Intermediate Questions

  1. Build a mini arithmetic reporter: read two numbers and print one line summarizing ‘+’, ‘-‘, ‘*’, ‘/’, ‘//’, ‘%’, and ‘**’ results.
  2. Read three integers ‘a, b, c’ and compute ‘a + b * c’, ‘(a + b) * c’, and ‘a + (b * c)’.
  3. Read two booleans and print evaluations of ‘p and q’, ‘p or q’, ‘not p’, and ‘not q’.
  4. Read an integer and print its binary, octal, and hex representations, then count ‘1’ bits using ‘bin(n).count(“1”)’.
  5. Read two integers ‘x’ and ‘y’; compute ‘(x & y) + (x | y) – (x ^ y)’, then print each bitwise result.
  6. Ask the user for a string and a substring; print membership results using ‘in’ and ‘not in’.
  7. Create variables ‘a = True’, ‘b = 1’, ‘c = 1.0’; print results of ‘a == b’, ‘b == c’, and ‘a is b’.
  8. Read an integer ‘n’; compute ‘((n + 5) * 3) ** 2 // 4 % 7’; print the result and a parenthesized expression showing evaluation order.
  9. Use ‘help(int)’ to display documentation; then print only the first line of ‘int.doc’.

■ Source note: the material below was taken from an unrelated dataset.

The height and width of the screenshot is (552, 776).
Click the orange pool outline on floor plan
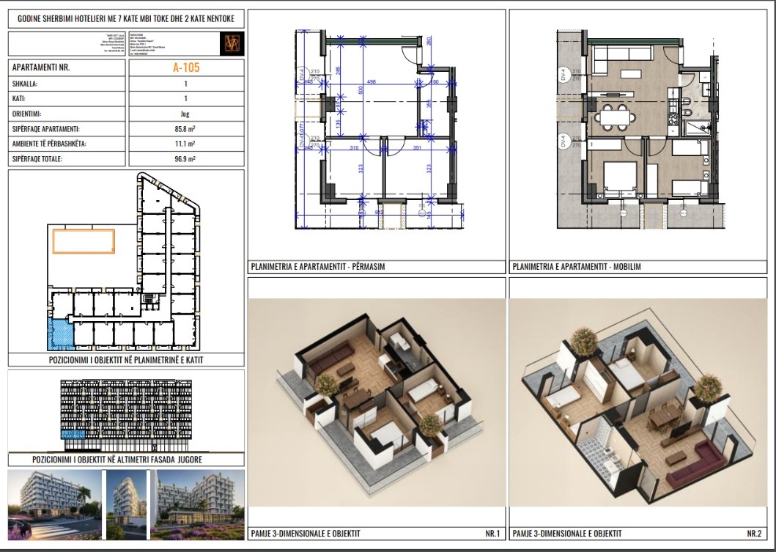tap(82, 240)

  10. Read a number and a format keyword (‘fixed’ or ‘sci’); print the number using fixed-point or scientific format.
  11. Read two strings representing numbers; convert to ‘float’; add and print result with its ‘type’.

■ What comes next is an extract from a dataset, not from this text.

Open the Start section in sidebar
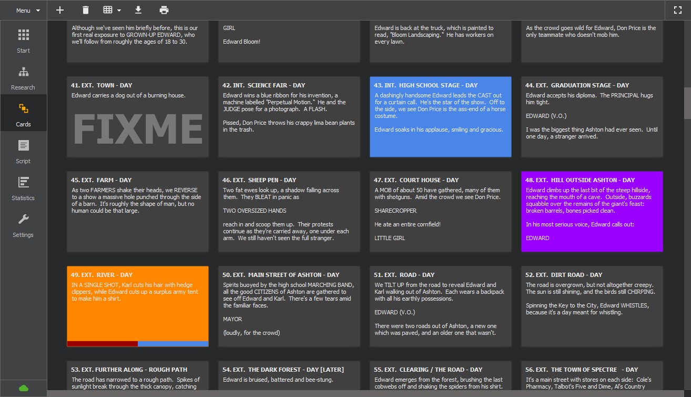The height and width of the screenshot is (397, 691). pyautogui.click(x=23, y=41)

  12. Read a complex number using ‘complex(input())’; print ‘.real’, ‘.imag’, and magnitude.
  13. Read an integer ‘n’ and shift amount ‘k’; print results of ‘n << k’ and ‘n >> k’.
  14. Read string ‘s’ and character ‘ch’; check identity with ‘is’ and print.

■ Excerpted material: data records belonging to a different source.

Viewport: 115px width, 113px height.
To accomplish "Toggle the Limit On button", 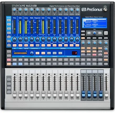I will (x=43, y=45).
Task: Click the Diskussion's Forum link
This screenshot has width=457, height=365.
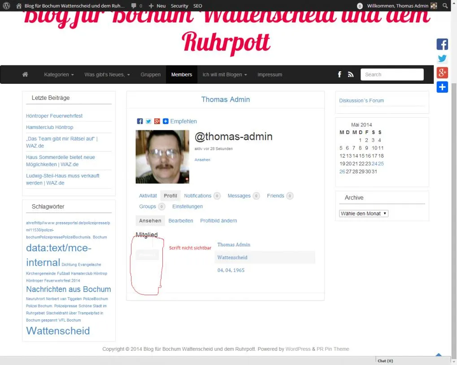Action: click(361, 100)
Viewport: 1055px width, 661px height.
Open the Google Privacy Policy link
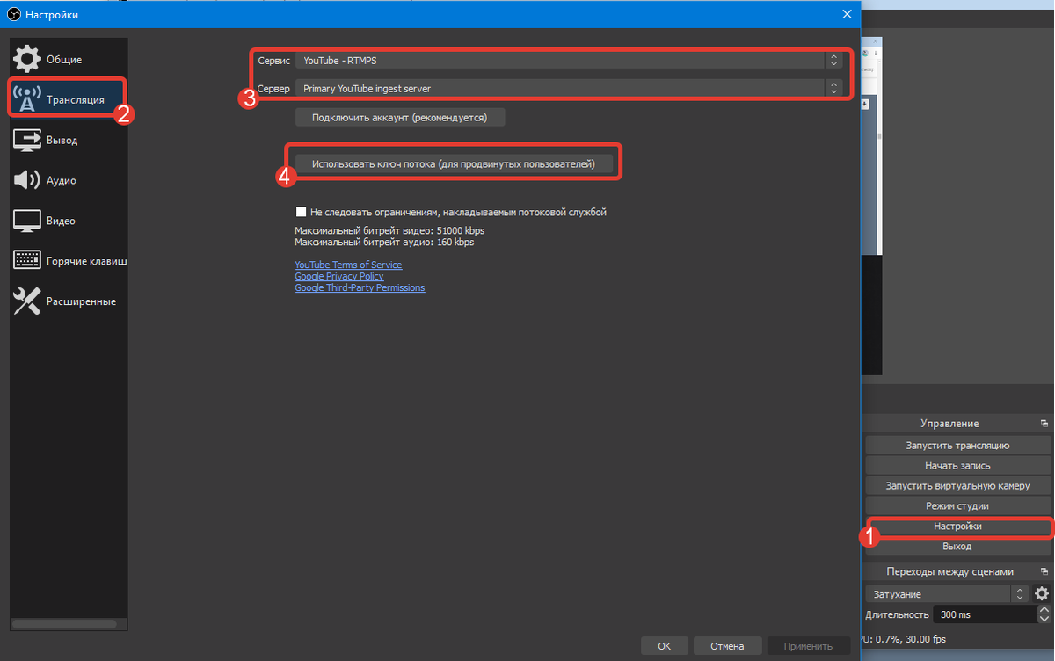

  15. Read three booleans ‘p, q, r’; compute ‘p and (q or r)’ and ‘(p and q) or r’.
  16. Read integer ‘n’; compute ‘(~n) + 1’ and check if equal to ‘-n’.
  17. Read a word; test results of ”py’ in word’, ”PY’ in word’, and ”p’ in word or ‘P’ in word’.
  18. Read two values ‘x’ and ‘y’ as strings; print ‘x + y’ and ‘int(x) + int(y)’.
  19. Construct and print an expression using at least three operators that equals ‘7’.
  20. Read an integer and test if ‘(n % 2 == 0) is (n & 1 == 0)’.

Advanced Questions

  1. Build a bitwise dashboard: read two integers and print results of ‘&’, ‘|’, ‘^’, ‘~’, ‘<<‘, ‘>>’, and bit counts.
  2. Create a precedence demonstrator: read three integers and print results of ‘a + b * c’, ‘(a + b) * c’, ‘a ** b ** c’, ‘(a ** b) ** c’, ‘a ** (b ** c)’, and ‘a + b << c’.
  3. Build a membership tester: read a sentence and a token; test ‘token in sentence’, ‘token.lower() in sentence.lower()’, and ‘token not in sentence’.
  4. Identity pitfall demo: assign ‘x = 256’, ‘y = 256’, ‘p = 10’, ‘q = 10’, ‘s1 = “hello”‘, ‘s2 = “he” + “llo”‘; print equality and identity results.
  5. Logical equivalence check: read booleans ‘p’ and ‘q’; verify De Morgan’s laws: ‘not (p and q) == (not p or not q)’ and ‘not (p or q) == (not p and not q)’.
  6. Expression explainer: read ‘a, b, c’ and print ‘a + b * c ** 2 // 3 % 5’; then reprint fully parenthesized.
  7. Mini formatter: read a float and print it in default, fixed (3 decimals), and scientific (2 decimals) formats.
  8. Complex arithmetic: read two complex numbers; print their sum, product, and whether their ‘.real’ parts are equal.
  9. Introspection card: read a type name like ‘int’ as string; use ‘eval’ to get object; print first line of ‘.doc’ and length of ‘dir()’.
  10. One-line calculator: read two numbers and an operator (‘+’, ‘-‘, ‘*’, ‘/’, ‘//’, ‘%’, ‘**’, ‘&’, ‘|’, ‘^’, ‘<<‘, ‘>>’); evaluate safely via mapping and print result.